長﨑正朗教授、成相直樹助教が3/18に九州大学馬出キャンパスにて講演を行いましたのでお知らせ致します。
日時:3月18日(火)
「よく分かる次世代シークエンサー解析~最先端トランスクリプトーム解析~」
場所 : 九州大学馬出キャンパス コラボステーションⅠ 共同セミナー室A・B 総合研究棟 ITルーム
講師:長﨑正朗、成相直樹
13:00~13:30 セミナー「日本人1000人の全ゲノムの解析の現状と課題」
場所:コラボステーションⅠ 共同セミナー室A・B
講師:長﨑正朗
東北大学東北メディカル・メガバンク機構では2013年11月29日に1000人ゲノムのシークエンスが完了した。本セミナーではヒトの全ゲノム解析の現状と見えてきている課題、現在得られている変異コールの精度,データの公開などを含め時間の取れる範囲で話を行う。
13:30~14:00 セミナー「RNA-Seq データからの網羅的な遺伝子発現レベル解析手法」
場所:コラボステーションⅠ 共同セミナー室A・B
講師:成相直樹
近年、次世代シークエンサによるRNA-Seq 技術により、サンプルの遺伝子発現を網羅的かつ一塩基レベルの高解像度で解析することが可能となった。
本発表の前半部分では、これまでに提案されてきたRNA-Seqデータ解析手法である TopHat/Cufflinks、RSEM等を紹介し、それらの有効性及び問題点を指摘する。本発表の後半部分では、より高精度な遺伝子発現レベル推定を実現するため、モデルの複雑さ(転写産物の候補の数)、隠れ変数(マッピングの曖昧さ)、パラメータ(転写量)を、変分ベイズ推定により同時に最適化する統計的手法 TIGAR を紹介する。

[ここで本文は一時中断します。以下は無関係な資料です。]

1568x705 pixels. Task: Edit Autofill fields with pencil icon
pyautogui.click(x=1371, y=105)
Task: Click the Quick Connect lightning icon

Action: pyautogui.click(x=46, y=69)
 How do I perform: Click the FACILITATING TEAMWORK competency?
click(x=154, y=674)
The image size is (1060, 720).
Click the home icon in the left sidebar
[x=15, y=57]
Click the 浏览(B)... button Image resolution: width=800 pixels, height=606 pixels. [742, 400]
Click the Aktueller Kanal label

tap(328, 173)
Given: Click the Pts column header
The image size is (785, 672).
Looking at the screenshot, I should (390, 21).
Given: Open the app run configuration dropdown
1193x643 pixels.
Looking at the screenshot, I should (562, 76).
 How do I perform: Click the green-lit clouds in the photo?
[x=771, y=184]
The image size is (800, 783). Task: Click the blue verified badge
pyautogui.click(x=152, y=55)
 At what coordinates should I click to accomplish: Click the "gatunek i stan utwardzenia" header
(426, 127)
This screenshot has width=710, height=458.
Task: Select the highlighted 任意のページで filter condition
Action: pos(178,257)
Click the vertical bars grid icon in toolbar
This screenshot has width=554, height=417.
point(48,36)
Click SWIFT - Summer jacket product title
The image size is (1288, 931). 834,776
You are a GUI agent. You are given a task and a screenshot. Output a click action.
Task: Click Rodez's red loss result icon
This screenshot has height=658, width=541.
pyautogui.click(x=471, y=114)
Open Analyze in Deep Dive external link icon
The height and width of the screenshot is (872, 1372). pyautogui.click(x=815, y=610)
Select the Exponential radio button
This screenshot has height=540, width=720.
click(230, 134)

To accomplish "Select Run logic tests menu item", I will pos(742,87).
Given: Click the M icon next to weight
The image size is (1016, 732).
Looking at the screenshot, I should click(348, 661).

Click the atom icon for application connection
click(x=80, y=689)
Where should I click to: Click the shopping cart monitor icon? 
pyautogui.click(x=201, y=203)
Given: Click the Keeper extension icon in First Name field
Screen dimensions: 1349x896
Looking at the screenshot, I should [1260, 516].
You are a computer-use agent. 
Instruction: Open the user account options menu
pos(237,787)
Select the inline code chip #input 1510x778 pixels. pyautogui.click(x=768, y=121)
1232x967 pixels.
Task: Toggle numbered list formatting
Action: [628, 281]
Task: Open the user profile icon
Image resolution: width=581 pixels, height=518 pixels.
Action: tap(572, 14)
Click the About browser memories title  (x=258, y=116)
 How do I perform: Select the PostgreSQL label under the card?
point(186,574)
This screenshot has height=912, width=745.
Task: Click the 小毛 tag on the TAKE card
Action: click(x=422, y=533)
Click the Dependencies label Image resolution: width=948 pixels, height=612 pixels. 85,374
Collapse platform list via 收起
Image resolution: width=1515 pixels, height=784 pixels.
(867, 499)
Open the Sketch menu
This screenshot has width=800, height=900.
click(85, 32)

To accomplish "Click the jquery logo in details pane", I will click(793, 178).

14:30~16:30 トレーニング「TIGARによるRNA-Seqデータからの網羅的な遺伝子発現レベル解析実践」
場所:総合研究棟 ITルーム
次世代シークエンサから得られたRNA-Seqデータから、サンプルの遺伝子発現レベルを網羅的かつ高精度に解析するためのソフトウェアである TIGAR を利用する方法について解説する。リファレンス配列やアノテーション情報などソフトウェア実行のために必要なファイルの準備から、ソフトウェアの実行、解析結果の解釈、及び発現差解析などの下流解析まで実践する。